Fue quebrantado el espíritu de antagonismo. Las
personas empezaron a alinearse para lustrarse los zapatos
unas a otras. Sacaban sus pañuelos para limpiar
los zapatos. Lágrimas calientes salpicaban zapatos
sucios. Un espíritu de unidad se apoderó
de nuestra iglesia. Ocurrió un gran avivamiento.
¿Cuánto tiempo ha pasado desde que usted
envainó su espada y tomó una toalla? El
reino de Dios es edificado por siervos. Empiece a limpiar
las suciedades de los pies de su hermano. Si Él
lo hizo, ¡debemos hacerlo también! Pongamos
en práctica el servicio. No olvidemos que el símbolo
de su reino es una toalla.
El poder
secreto de la toalla
El secreto de la verdadera autoridad en la tierra a pesar
de ser tan mal entendido como lo es una toalla y no una
espada. Debe llegar a ser nuestra arma primordial predilecta
contra los enemigos terrenales según reservamos
la espada para usarla contra los principados y poderes
terrenales que operan a través de las personas.
Jesús nunca
atacó a los individuos; Él trató
directamente con el poder detrás de ellos. Cuando
Jesús le dijo a Pedro: “¡Quítate
de delante de mí, Satanás!; me eres tropiezo,
porque no pones la mira en las cosas de Dios, sino en
las de los hombres” Él miró más
allá de Pedro y se dirigió a la verdadera
fuente motivadora.
Jesús esgrimió
la espada de Dios rápidamente contra la mentira
de Satanás, pero no le hizo daño a Pedro.

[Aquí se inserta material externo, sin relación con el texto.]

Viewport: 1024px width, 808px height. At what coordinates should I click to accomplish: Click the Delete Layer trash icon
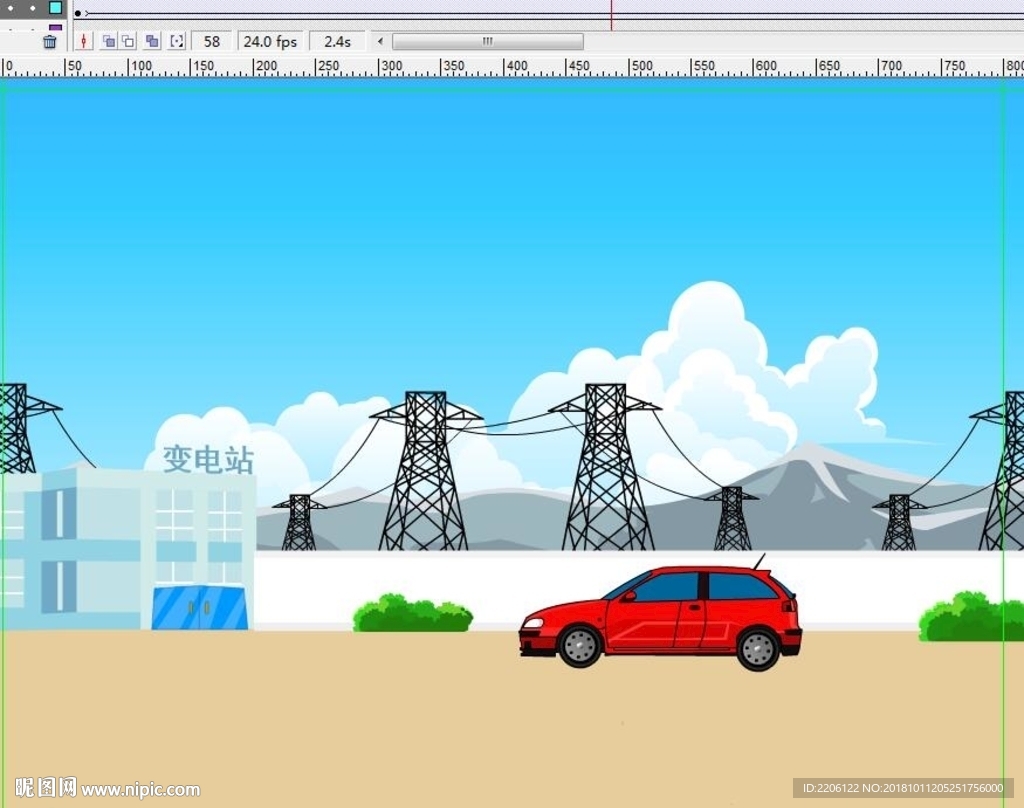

Las acciones del Señor en el incidente con Pedro
ilustran el versículo en el libro de Hebreos que
dice: “Porque la palabra de Dios es viva y eficaz,
y más cortante que toda espada de dos filos; y
penetra hasta partir el alma y el espíritu, las
coyunturas y los tuétanos, y discierne los pensamientos
y las intenciones del corazón (Hebreos 4: 12)
Jesús nunca
reprendía al pecador, pero era rápido y
cortante cuando se trataba del espíritu de hipocresía
que opera a través de personas religiosas. Él
estaba presto a reprender las acciones de los religiosos
farisaicos, mientras que nosotros somos raudos a reprender
a los pecadores. Es ese un ejemplo del uso de la espada
de la Palabra de Dios en la esfera equivocada. Jesús
se hizo siervo de los pecadores en tanto que mantenía
su rango de Señor y Rey sobre los espíritus
inmundos que operan a través de huestes humanas.
Es importante que
hagamos esa distinción. Las personas no son nuestras
enemigas; Dios nos envió a servir a las personas
así como nuestro Señor nos sirvió
a nosotros. Es hora de que envainemos nuestra espada y
tomemos una toalla. La toalla es el símbolo de
nuestro Salvador en la tierra, “se despojó
a sí mismo, tomando forma de siervo, hecho semejante
a los hombres (Filipenses 2:7). El Hijo de Dios se ciñó
una toalla, les lavó los pies a sus discípulos
y se convirtió en siervo de todos. Ese es nuestro
modelo y la fuente de verdadera grandeza. Si nuestro Señor
echó mano de la toalla, quizá sea hora de
que hagamos lo mismo.
Si queremos
ver que la voluntad de Dios se haga en esta esfera como
se hace en las regiones celestes, entonces debemos despojarnos
de nuestra pretensión religiosa y humillarnos.
Debemos hacernos siervos a fin de suplir las necesidades
de los que nos rodean. Al combinar el uso apropiado de
la toalla de siervo en la esfera terrenal con el de la
espada en la esfera celestial, ¡veremos al infierno
sufrir grandes derrotas, desmembraremos el reino de tinieblas
de Satanás y arruinaremos las puertas mismas del
infierno en tanto que remembramos el cuerpo de Cristo!